▸ **Texto proporcionado**
# # # #

Tras graduarme como médico ejercí poco tiempo la clínica. Me entró la curiosidad por otras cosas y terminé estudiando la administración pública como disciplina.
Mis padres nunca entendieron a qué me dedicaba. Soñarían con verme en saco blanco con el estetoscopio. En cambio salía cada mañana en traje de diario y volvía igual. Sentados frente al computador o en reuniones, ¿cómo saber qué hace uno toda la jornada?
La cuarentena me devolvió ese recuerdo. Puesto contra la pared, habría tenido dificultad para precisar la ocupación de mi pareja. Sí, nombraría su cargo y describiría su despacho. Pero no habría podido decir exactamente en qué ocupaba su tiempo durante el día.
Las semanas de encierro despejaron toda duda. Tras la rutina del ejercicio —es mucho más disciplinada que yo— y el desayuno compartido, se empeña diariamente en construir la capacidad de nuestros países para vacunar a los chicos. Ahora los prepara para vacunar también a los grandes contra el coronavirus, cuando sea posible.

# # # #

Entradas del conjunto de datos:
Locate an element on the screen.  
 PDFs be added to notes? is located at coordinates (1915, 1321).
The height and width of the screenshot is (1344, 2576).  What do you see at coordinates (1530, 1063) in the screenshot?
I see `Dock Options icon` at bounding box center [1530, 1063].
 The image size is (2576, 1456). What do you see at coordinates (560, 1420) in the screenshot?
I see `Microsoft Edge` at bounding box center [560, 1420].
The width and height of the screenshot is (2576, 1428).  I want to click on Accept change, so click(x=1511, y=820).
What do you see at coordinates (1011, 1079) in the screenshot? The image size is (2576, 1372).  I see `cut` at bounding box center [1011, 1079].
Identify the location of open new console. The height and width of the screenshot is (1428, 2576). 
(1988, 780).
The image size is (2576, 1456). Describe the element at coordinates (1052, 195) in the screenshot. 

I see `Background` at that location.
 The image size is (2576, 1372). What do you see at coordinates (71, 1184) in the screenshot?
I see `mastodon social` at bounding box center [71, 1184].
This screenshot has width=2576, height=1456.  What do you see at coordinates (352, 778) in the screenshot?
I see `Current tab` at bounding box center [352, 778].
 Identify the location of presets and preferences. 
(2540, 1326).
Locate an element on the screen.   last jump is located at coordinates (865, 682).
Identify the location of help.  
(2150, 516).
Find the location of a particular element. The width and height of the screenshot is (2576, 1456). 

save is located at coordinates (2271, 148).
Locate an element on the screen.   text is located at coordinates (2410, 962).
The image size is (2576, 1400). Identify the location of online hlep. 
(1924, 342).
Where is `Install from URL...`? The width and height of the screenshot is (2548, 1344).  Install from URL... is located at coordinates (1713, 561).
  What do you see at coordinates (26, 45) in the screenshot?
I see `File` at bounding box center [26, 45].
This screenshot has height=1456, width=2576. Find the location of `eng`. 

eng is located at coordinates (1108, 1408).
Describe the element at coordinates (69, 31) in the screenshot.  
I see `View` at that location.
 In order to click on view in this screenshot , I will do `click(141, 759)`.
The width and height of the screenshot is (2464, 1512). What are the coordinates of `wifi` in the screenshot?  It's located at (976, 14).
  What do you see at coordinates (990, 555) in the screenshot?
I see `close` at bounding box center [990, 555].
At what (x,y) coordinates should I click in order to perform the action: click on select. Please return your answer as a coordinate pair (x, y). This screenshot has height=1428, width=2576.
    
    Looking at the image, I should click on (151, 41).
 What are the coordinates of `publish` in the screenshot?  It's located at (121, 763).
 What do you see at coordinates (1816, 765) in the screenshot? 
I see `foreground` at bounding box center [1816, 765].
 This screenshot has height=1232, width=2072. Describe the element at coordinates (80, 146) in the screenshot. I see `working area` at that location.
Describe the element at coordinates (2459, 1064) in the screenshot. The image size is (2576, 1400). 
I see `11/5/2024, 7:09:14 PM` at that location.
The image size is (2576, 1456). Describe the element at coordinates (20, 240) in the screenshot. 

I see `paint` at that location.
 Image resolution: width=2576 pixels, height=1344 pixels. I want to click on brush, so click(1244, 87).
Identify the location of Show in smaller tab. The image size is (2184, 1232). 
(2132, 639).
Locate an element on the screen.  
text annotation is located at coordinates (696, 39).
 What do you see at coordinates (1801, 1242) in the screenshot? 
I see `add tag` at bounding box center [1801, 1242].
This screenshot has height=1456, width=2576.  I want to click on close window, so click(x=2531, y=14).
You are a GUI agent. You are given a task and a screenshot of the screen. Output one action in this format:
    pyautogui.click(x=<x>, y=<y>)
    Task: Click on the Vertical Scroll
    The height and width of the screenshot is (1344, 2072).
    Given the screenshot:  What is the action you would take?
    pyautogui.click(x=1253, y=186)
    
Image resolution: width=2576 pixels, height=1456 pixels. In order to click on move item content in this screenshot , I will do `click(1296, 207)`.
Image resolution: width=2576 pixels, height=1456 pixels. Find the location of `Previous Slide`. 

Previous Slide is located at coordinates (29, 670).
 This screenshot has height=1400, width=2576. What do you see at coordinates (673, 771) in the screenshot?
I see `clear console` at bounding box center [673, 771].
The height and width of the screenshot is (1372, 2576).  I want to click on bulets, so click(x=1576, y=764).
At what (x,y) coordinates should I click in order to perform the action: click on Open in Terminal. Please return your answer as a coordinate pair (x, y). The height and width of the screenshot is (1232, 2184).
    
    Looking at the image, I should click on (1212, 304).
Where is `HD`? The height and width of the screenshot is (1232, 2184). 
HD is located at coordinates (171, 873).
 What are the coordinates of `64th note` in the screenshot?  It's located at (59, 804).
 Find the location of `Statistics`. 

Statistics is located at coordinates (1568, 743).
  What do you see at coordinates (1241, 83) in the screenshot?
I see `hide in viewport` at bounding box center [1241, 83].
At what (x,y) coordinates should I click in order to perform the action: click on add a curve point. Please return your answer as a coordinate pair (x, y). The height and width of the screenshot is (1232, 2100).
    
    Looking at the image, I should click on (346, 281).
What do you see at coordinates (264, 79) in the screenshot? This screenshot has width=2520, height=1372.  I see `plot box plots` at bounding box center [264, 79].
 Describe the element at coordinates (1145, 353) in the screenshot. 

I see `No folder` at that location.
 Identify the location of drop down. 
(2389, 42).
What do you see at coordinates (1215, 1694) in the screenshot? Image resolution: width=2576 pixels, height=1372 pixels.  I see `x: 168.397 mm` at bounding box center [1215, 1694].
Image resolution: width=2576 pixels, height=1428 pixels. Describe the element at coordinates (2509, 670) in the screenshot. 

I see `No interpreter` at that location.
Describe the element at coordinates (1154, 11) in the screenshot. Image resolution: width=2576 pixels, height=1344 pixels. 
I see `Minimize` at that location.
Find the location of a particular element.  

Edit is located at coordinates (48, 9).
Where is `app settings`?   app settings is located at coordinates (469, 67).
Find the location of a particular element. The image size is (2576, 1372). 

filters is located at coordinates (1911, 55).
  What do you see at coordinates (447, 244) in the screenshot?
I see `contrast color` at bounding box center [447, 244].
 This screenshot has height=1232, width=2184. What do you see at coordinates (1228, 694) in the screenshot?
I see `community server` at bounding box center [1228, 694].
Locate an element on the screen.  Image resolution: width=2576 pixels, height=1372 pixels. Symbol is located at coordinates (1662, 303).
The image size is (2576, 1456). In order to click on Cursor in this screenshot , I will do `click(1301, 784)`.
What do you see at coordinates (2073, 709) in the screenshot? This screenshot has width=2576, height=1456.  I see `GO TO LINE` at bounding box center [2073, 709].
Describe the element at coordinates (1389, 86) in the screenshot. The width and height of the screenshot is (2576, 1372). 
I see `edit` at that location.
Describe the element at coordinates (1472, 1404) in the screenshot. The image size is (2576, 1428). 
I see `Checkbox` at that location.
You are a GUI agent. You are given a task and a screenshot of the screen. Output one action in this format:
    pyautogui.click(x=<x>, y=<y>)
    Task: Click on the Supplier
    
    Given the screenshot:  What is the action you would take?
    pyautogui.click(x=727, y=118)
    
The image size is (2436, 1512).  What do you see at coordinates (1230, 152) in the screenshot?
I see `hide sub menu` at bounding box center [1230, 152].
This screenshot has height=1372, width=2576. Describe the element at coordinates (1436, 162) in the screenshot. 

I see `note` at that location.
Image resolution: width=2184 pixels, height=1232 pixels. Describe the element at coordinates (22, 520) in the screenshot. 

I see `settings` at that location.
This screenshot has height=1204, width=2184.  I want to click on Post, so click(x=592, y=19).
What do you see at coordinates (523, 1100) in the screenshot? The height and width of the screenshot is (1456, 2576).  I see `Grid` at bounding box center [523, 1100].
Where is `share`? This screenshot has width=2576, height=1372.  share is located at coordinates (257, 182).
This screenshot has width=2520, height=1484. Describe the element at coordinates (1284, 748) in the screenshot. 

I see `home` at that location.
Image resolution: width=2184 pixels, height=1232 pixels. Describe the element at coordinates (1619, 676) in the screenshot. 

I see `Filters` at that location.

# # # #

▸ **Consigna**
Responde a partir del texto:
(a) ¿Qué terminó estudiando quien narra después de ejercer poco tiempo la clínica?
(b) ¿Con qué soñarían verle sus padres?
(c) ¿En qué se empeña diariamente su pareja tras el ejercicio y el desayuno compartido?

▸ **Respuesta final**
(a) La administración pública como disciplina.
(b) Con saco blanco y el estetoscopio.
(c) En construir la capacidad de nuestros países para vacunar a los chicos.